[Recorded data]
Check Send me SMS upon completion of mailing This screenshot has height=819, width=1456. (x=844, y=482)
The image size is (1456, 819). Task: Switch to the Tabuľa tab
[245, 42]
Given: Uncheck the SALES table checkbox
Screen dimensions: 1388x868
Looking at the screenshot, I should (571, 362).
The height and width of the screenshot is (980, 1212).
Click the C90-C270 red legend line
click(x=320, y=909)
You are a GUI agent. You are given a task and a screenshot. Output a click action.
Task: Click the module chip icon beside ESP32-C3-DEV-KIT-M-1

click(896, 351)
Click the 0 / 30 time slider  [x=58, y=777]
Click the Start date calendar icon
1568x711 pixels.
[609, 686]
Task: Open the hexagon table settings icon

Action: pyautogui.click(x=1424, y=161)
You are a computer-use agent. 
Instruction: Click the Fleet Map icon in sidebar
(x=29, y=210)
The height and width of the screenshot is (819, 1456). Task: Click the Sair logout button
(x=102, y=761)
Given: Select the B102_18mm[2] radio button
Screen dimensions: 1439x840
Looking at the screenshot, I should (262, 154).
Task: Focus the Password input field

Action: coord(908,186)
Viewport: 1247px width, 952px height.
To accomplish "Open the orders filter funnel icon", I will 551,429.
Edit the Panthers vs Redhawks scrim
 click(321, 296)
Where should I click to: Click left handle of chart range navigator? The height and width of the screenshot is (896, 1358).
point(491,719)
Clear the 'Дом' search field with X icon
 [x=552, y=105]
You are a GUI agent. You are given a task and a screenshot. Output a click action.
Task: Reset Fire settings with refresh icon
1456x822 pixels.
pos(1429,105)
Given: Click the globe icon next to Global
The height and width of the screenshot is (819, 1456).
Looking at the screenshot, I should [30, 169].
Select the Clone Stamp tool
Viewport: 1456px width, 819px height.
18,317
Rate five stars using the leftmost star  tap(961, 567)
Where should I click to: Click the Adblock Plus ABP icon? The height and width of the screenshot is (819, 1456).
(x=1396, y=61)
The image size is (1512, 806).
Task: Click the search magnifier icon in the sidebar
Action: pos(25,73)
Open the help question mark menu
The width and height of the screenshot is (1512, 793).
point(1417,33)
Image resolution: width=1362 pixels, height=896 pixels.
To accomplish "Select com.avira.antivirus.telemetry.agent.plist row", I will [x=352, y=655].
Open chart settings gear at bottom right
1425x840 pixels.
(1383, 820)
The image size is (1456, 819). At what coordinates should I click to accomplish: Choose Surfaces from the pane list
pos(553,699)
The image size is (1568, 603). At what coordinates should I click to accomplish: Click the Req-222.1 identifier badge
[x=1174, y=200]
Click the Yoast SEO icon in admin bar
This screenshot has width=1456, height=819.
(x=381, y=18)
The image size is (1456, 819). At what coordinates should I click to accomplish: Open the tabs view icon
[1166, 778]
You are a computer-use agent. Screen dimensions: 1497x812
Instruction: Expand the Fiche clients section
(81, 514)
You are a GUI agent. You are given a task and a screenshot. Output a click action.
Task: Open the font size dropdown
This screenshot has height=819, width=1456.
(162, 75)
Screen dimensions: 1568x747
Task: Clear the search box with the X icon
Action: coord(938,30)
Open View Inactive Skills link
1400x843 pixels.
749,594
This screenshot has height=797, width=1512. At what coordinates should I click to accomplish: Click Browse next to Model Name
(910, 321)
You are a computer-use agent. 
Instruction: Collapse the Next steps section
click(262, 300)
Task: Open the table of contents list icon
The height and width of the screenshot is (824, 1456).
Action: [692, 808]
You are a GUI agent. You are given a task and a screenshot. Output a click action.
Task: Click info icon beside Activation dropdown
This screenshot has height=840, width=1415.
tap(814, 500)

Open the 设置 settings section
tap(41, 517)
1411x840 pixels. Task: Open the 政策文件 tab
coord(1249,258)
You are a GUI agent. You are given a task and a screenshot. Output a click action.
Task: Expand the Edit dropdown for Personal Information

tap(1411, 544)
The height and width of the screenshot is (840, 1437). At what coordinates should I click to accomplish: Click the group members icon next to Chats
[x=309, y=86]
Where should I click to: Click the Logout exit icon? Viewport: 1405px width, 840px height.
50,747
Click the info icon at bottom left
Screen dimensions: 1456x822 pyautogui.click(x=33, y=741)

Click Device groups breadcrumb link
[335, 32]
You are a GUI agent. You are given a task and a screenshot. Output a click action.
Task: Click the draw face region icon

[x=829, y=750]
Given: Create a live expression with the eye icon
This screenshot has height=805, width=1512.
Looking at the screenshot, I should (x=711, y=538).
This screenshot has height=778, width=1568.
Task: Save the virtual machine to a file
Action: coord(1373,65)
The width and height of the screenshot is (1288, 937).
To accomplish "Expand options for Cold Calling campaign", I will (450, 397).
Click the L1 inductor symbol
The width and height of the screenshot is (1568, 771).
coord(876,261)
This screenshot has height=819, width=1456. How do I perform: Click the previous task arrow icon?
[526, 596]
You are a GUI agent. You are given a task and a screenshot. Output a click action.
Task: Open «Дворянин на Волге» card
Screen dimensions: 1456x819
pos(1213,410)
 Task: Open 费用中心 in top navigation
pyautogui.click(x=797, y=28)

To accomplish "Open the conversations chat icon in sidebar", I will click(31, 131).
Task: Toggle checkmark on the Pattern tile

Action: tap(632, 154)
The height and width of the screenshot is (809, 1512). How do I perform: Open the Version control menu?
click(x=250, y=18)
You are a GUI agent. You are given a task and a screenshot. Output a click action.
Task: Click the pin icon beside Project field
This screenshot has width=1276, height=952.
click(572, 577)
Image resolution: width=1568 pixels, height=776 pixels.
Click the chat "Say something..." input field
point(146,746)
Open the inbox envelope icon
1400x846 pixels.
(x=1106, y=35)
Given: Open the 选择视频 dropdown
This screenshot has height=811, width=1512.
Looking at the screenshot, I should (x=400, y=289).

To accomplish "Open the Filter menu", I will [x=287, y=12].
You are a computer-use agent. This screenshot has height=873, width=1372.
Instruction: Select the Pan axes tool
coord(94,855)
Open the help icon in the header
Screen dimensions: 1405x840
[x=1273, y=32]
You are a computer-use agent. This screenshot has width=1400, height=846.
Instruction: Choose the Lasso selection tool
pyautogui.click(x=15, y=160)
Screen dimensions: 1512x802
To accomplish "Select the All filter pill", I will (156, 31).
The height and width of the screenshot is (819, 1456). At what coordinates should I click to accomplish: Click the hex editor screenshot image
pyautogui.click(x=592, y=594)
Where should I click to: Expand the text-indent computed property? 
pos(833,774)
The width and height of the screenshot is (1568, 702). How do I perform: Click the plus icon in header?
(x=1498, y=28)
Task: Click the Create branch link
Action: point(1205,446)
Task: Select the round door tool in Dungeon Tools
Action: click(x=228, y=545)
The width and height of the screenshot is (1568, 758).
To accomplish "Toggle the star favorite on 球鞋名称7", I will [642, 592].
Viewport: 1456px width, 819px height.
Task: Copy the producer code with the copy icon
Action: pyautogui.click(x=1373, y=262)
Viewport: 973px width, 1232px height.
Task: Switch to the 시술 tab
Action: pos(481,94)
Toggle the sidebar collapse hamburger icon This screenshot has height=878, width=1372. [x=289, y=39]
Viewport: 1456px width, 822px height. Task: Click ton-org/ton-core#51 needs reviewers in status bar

■ WHAT TO DO
Exactly as they appear above, the records are to be transcribed in full.

■ WRITTEN RESPONSE
Check Send me SMS upon completion of mailing This screenshot has height=819, width=1456. (x=844, y=482)
The image size is (1456, 819). Task: Switch to the Tabuľa tab
[245, 42]
Given: Uncheck the SALES table checkbox
Screen dimensions: 1388x868
Looking at the screenshot, I should (571, 362).
The height and width of the screenshot is (980, 1212).
Click the C90-C270 red legend line
click(x=320, y=909)
You are a GUI agent. You are given a task and a screenshot. Output a click action.
Task: Click the module chip icon beside ESP32-C3-DEV-KIT-M-1

click(896, 351)
Click the 0 / 30 time slider  [x=58, y=777]
Click the Start date calendar icon
1568x711 pixels.
[609, 686]
Task: Open the hexagon table settings icon

Action: pyautogui.click(x=1424, y=161)
You are a computer-use agent. 
Instruction: Click the Fleet Map icon in sidebar
(x=29, y=210)
The height and width of the screenshot is (819, 1456). Task: Click the Sair logout button
(x=102, y=761)
Given: Select the B102_18mm[2] radio button
Screen dimensions: 1439x840
Looking at the screenshot, I should (262, 154).
Task: Focus the Password input field

Action: coord(908,186)
Viewport: 1247px width, 952px height.
To accomplish "Open the orders filter funnel icon", I will 551,429.
Edit the Panthers vs Redhawks scrim
 click(321, 296)
Where should I click to: Click left handle of chart range navigator? The height and width of the screenshot is (896, 1358).
point(491,719)
Clear the 'Дом' search field with X icon
 [x=552, y=105]
You are a GUI agent. You are given a task and a screenshot. Output a click action.
Task: Reset Fire settings with refresh icon
1456x822 pixels.
pos(1429,105)
Given: Click the globe icon next to Global
The height and width of the screenshot is (819, 1456).
Looking at the screenshot, I should [30, 169].
Select the Clone Stamp tool
Viewport: 1456px width, 819px height.
18,317
Rate five stars using the leftmost star  tap(961, 567)
Where should I click to: Click the Adblock Plus ABP icon? The height and width of the screenshot is (819, 1456).
(x=1396, y=61)
The image size is (1512, 806).
Task: Click the search magnifier icon in the sidebar
Action: pos(25,73)
Open the help question mark menu
The width and height of the screenshot is (1512, 793).
point(1417,33)
Image resolution: width=1362 pixels, height=896 pixels.
To accomplish "Select com.avira.antivirus.telemetry.agent.plist row", I will [x=352, y=655].
Open chart settings gear at bottom right
1425x840 pixels.
(1383, 820)
The image size is (1456, 819). At what coordinates should I click to accomplish: Choose Surfaces from the pane list
pos(553,699)
The image size is (1568, 603). At what coordinates should I click to accomplish: Click the Req-222.1 identifier badge
[x=1174, y=200]
Click the Yoast SEO icon in admin bar
This screenshot has width=1456, height=819.
(x=381, y=18)
The image size is (1456, 819). At what coordinates should I click to accomplish: Open the tabs view icon
[1166, 778]
You are a computer-use agent. Screen dimensions: 1497x812
Instruction: Expand the Fiche clients section
(81, 514)
You are a GUI agent. You are given a task and a screenshot. Output a click action.
Task: Open the font size dropdown
This screenshot has height=819, width=1456.
(162, 75)
Screen dimensions: 1568x747
Task: Clear the search box with the X icon
Action: coord(938,30)
Open View Inactive Skills link
1400x843 pixels.
749,594
This screenshot has height=797, width=1512. At what coordinates should I click to accomplish: Click Browse next to Model Name
(910, 321)
You are a computer-use agent. 
Instruction: Collapse the Next steps section
click(262, 300)
Task: Open the table of contents list icon
The height and width of the screenshot is (824, 1456).
Action: [692, 808]
You are a GUI agent. You are given a task and a screenshot. Output a click action.
Task: Click info icon beside Activation dropdown
This screenshot has height=840, width=1415.
tap(814, 500)

Open the 设置 settings section
tap(41, 517)
1411x840 pixels. Task: Open the 政策文件 tab
coord(1249,258)
You are a GUI agent. You are given a task and a screenshot. Output a click action.
Task: Expand the Edit dropdown for Personal Information

tap(1411, 544)
The height and width of the screenshot is (840, 1437). At what coordinates should I click to accomplish: Click the group members icon next to Chats
[x=309, y=86]
Where should I click to: Click the Logout exit icon? Viewport: 1405px width, 840px height.
50,747
Click the info icon at bottom left
Screen dimensions: 1456x822 pyautogui.click(x=33, y=741)

Click Device groups breadcrumb link
[335, 32]
You are a GUI agent. You are given a task and a screenshot. Output a click action.
Task: Click the draw face region icon

[x=829, y=750]
Given: Create a live expression with the eye icon
This screenshot has height=805, width=1512.
Looking at the screenshot, I should (x=711, y=538).
This screenshot has height=778, width=1568.
Task: Save the virtual machine to a file
Action: coord(1373,65)
The width and height of the screenshot is (1288, 937).
To accomplish "Expand options for Cold Calling campaign", I will (450, 397).
Click the L1 inductor symbol
The width and height of the screenshot is (1568, 771).
coord(876,261)
This screenshot has height=819, width=1456. How do I perform: Click the previous task arrow icon?
[526, 596]
You are a GUI agent. You are given a task and a screenshot. Output a click action.
Task: Open «Дворянин на Волге» card
Screen dimensions: 1456x819
pos(1213,410)
 Task: Open 费用中心 in top navigation
pyautogui.click(x=797, y=28)

To accomplish "Open the conversations chat icon in sidebar", I will click(31, 131).
Task: Toggle checkmark on the Pattern tile

Action: tap(632, 154)
The height and width of the screenshot is (809, 1512). How do I perform: Open the Version control menu?
click(x=250, y=18)
You are a GUI agent. You are given a task and a screenshot. Output a click action.
Task: Click the pin icon beside Project field
This screenshot has width=1276, height=952.
click(572, 577)
Image resolution: width=1568 pixels, height=776 pixels.
Click the chat "Say something..." input field
point(146,746)
Open the inbox envelope icon
1400x846 pixels.
(x=1106, y=35)
Given: Open the 选择视频 dropdown
This screenshot has height=811, width=1512.
Looking at the screenshot, I should (x=400, y=289).

To accomplish "Open the Filter menu", I will [x=287, y=12].
You are a computer-use agent. This screenshot has height=873, width=1372.
Instruction: Select the Pan axes tool
coord(94,855)
Open the help icon in the header
Screen dimensions: 1405x840
[x=1273, y=32]
You are a computer-use agent. This screenshot has width=1400, height=846.
Instruction: Choose the Lasso selection tool
pyautogui.click(x=15, y=160)
Screen dimensions: 1512x802
To accomplish "Select the All filter pill", I will (156, 31).
The height and width of the screenshot is (819, 1456). At what coordinates should I click to accomplish: Click the hex editor screenshot image
pyautogui.click(x=592, y=594)
Where should I click to: Expand the text-indent computed property? 
pos(833,774)
The width and height of the screenshot is (1568, 702). How do I perform: Click the plus icon in header?
(x=1498, y=28)
Task: Click the Create branch link
Action: point(1205,446)
Task: Select the round door tool in Dungeon Tools
Action: click(x=228, y=545)
The width and height of the screenshot is (1568, 758).
To accomplish "Toggle the star favorite on 球鞋名称7", I will [642, 592].
Viewport: 1456px width, 819px height.
Task: Copy the producer code with the copy icon
Action: pyautogui.click(x=1373, y=262)
Viewport: 973px width, 1232px height.
Task: Switch to the 시술 tab
Action: pos(481,94)
Toggle the sidebar collapse hamburger icon This screenshot has height=878, width=1372. [x=289, y=39]
Viewport: 1456px width, 822px height. Task: Click ton-org/ton-core#51 needs reviewers in status bar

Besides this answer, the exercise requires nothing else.